We try to capture all of that and I think what uplifted our effort is the Port Authority, itself. They wanted to catch the spirit of the great buildings of New York. Without [their collaboration] the project would have been impossible.
Caruso: Mr. Libeskind, you have worked very successfully as an architect of healing, most notably for the Jüdisches Museum, Berlin. What is it about these projects that draw you to them?
Libeskind: I don’t know if I’m drawn to them, but these projects are not abstract to me; they are part of my own experience. Whether it is as somebody born to Holocaust survivors or someone who studied architecture in Europe when the Twin Towers were built, it’s not something that is remote. The response to it was an instant response. It came from the heart. Of course you have to support that response with a lot of technical and professional knowledge, but ultimately it’s about the human response and the values that I believe make New York a great city; a city of opportunity, freedom, liberty, talent, and a city where bigotry is not tolerated. As an immigrant, I feel that this is really the shaping of the site. That’s where I thought we have to bring the character of publicness [sic] to bear.
How do you measure success for this collective project?

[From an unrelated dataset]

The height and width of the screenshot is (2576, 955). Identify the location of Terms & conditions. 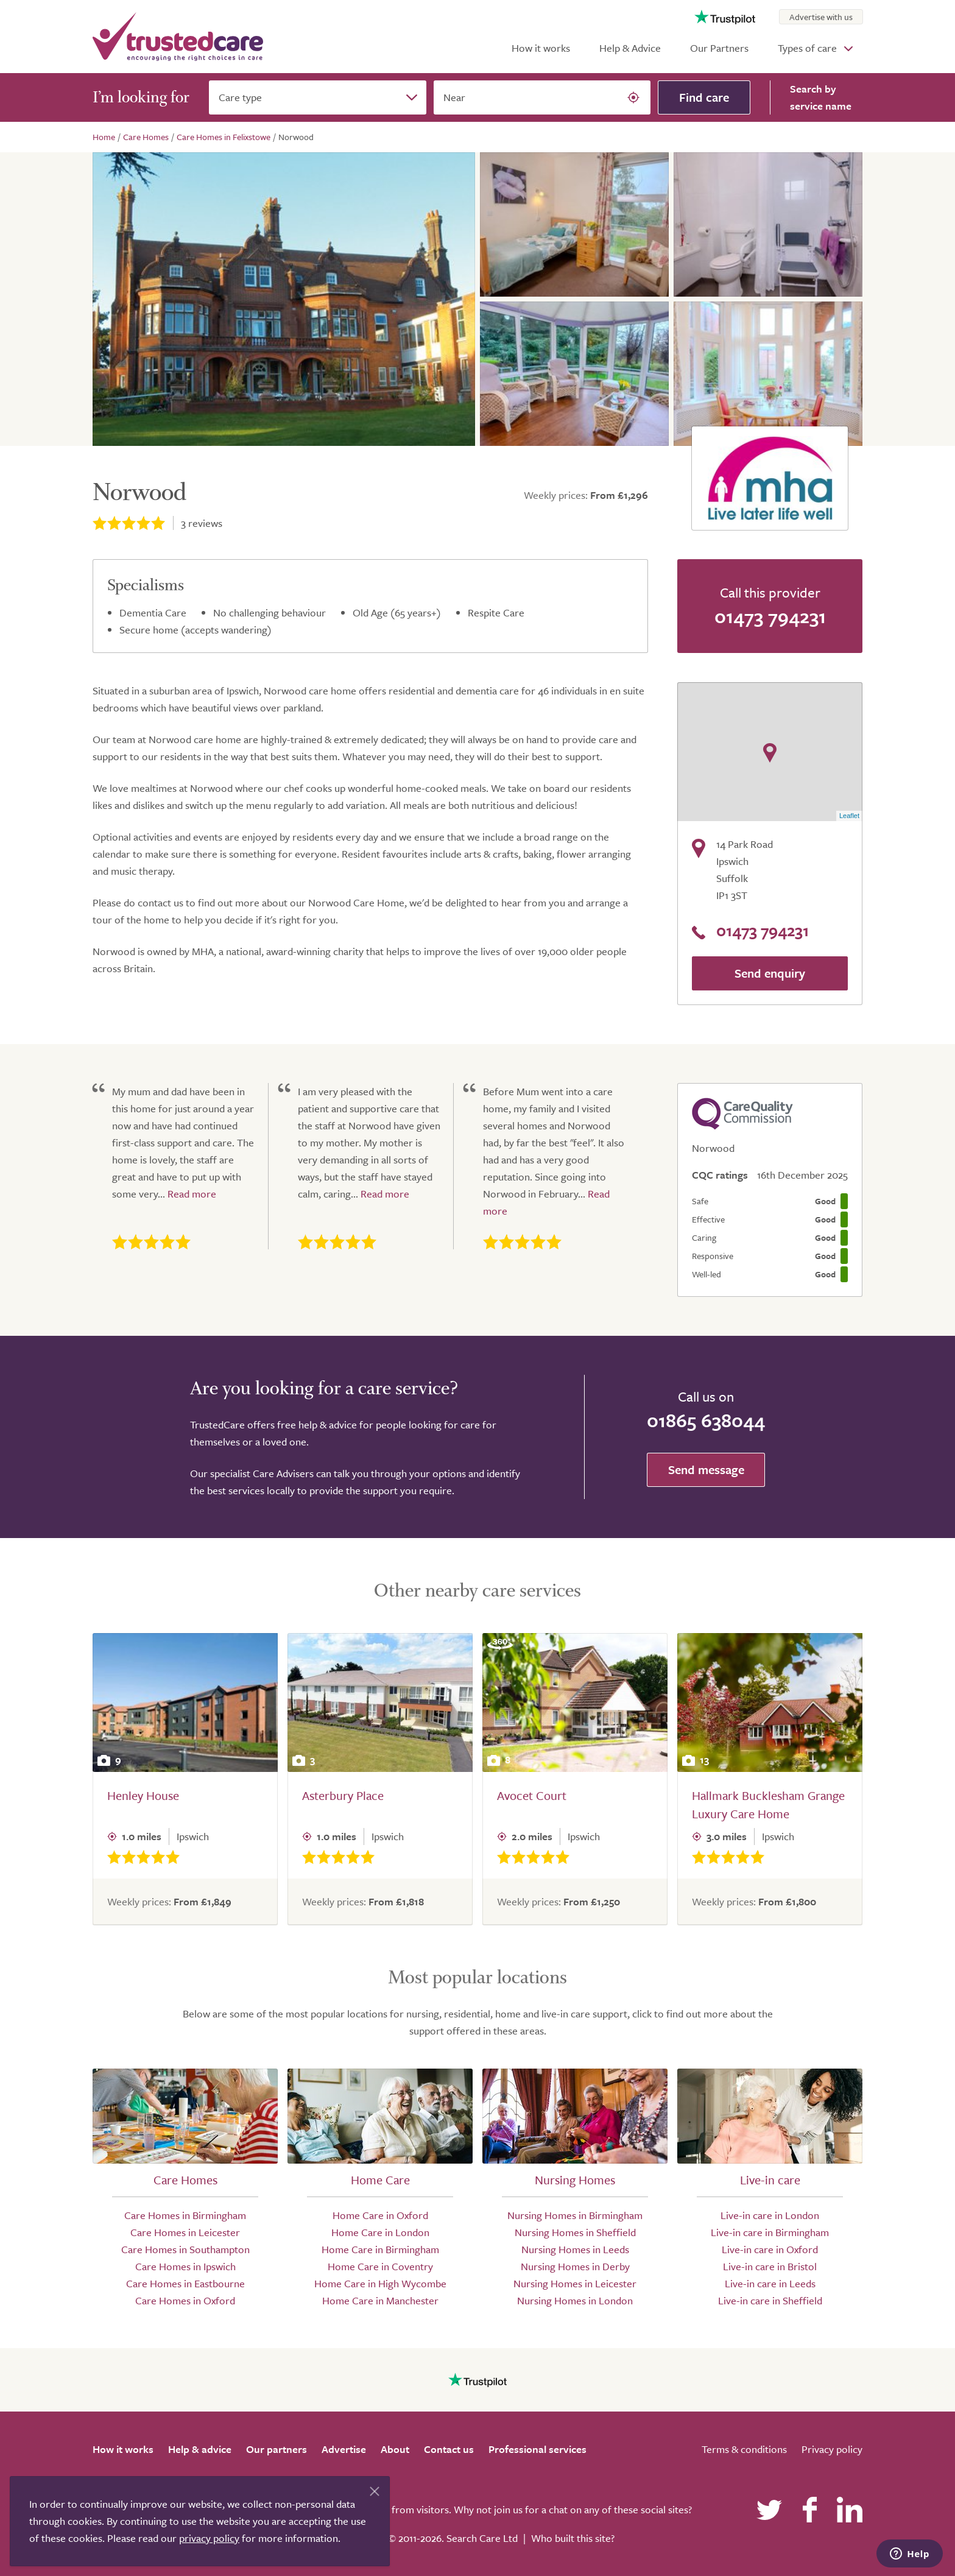
(744, 2449).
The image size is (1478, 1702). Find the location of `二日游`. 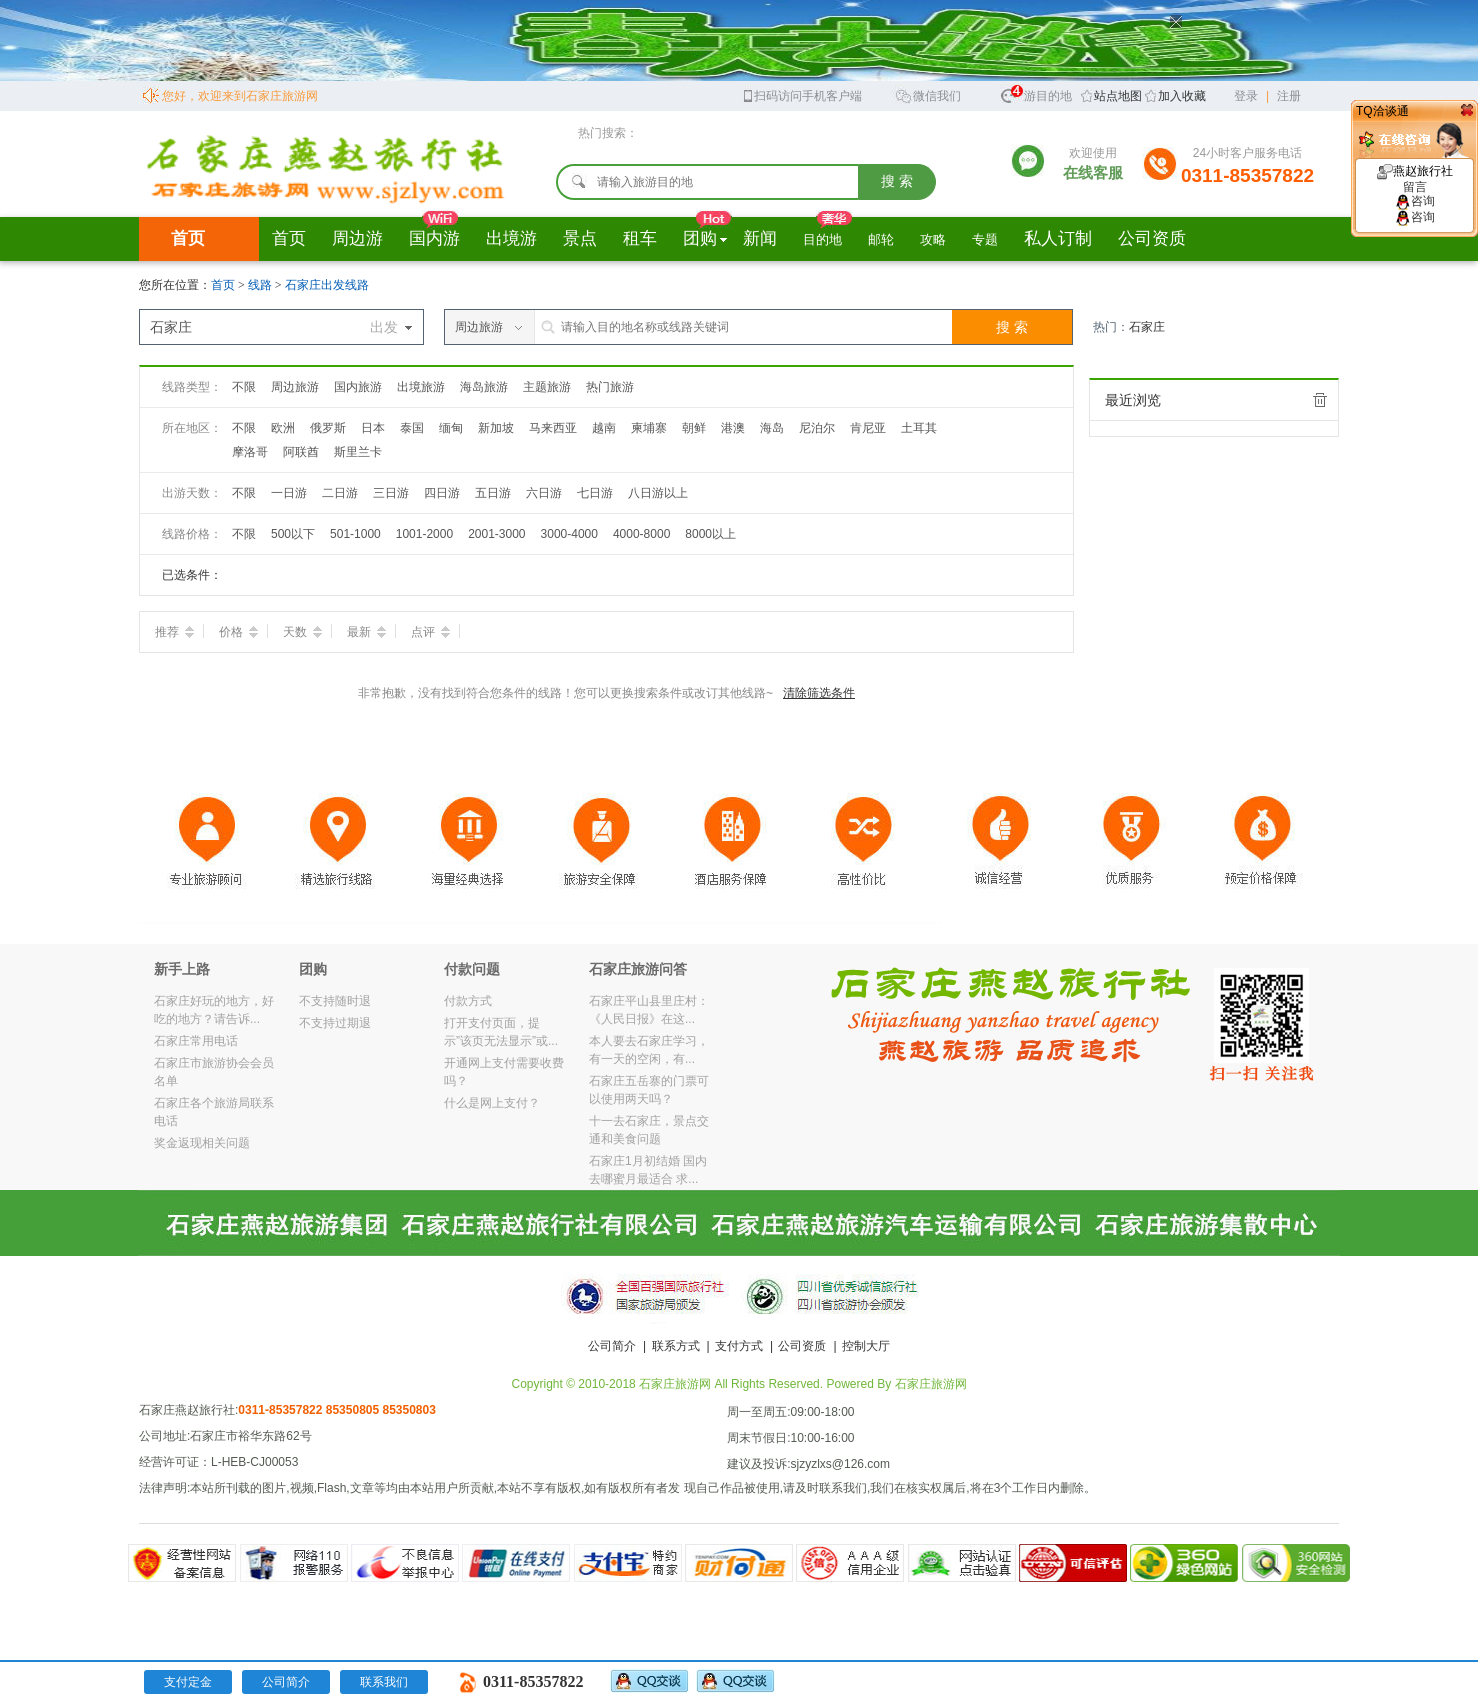

二日游 is located at coordinates (340, 493).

Calatrava: I cannot judge globally how much time we will need to reconstruct, but it is very important that the whole reconstruction happens. This is a key goal. We have to preserve this goal and not lose stamina or momentum. The success of this project will be measured in that we really achieved a goal that people put [to us] ten years ago. That is number one.
Childs: Ten years ago, when everybody went down to the site they were looking down with frowns on their face. Now they look up and smile. People love to see things happening again and being replaced.

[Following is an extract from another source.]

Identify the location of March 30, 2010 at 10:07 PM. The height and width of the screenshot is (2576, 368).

I think [1 World Trade Center] has clearly made advances, from technical detailing of the window wall to green engineering, and so forth. And I think that people respond so positively to seeing that marker. [After September 11], you saw the tip of Manhattan and had no idea where the World Trade Center was. But now, there’s that vertical presence. There’s a nice dialogue now between downtown and midtown that was lost. We do have tall buildings downtown, but the connection is back again, sort of talking to each other like when the towers were there.

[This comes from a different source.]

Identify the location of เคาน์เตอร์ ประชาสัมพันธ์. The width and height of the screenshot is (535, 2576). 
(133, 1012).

Libeskind: Success is measured in how it brings together two almost irreconcilable aspects: the loss of those who perished on that tragic day and a force to rebuild the city in an affirmation of life. And I think those two things go together; they are not really opposites. One supports the other and that’s the beauty of the development of Ground Zero.
It was not easy to achieve, but I wanted to touch the fullness of the experience of what happened there. And at the same time I wanted to create streets that are interesting and balance the need for retail and open to the memorial in a civic way. It is a complex equation of emotion and realism, and I think both are needed. That’s what New York has always been.
Success is also measured in response to the needs of people. It’s not how tall the buildings are, it’s about the healing atmosphere that a space communicates. That is ineffable; it is not measurable on a scale of objective values. It is something deeply cultural and spiritual, and that’s what I would define as the civic art of architecture, the civic art of cities. It balances memory and tragedy, integrates it into life and moves life forward in a way that is full of joy and celebration. This is really the notion of living in an open and democratic city.
Caruso: What do you think now when you step on the site?
Libeskind: I’m inspired that all the things that were drawn are really underway and they look fantastic. And I can see people have smiles on their face and are suddenly coming back to the memorial. I see that energy coming back to this place as really interesting, civic, important and beautiful; something that I think will contribute to the future of a great city.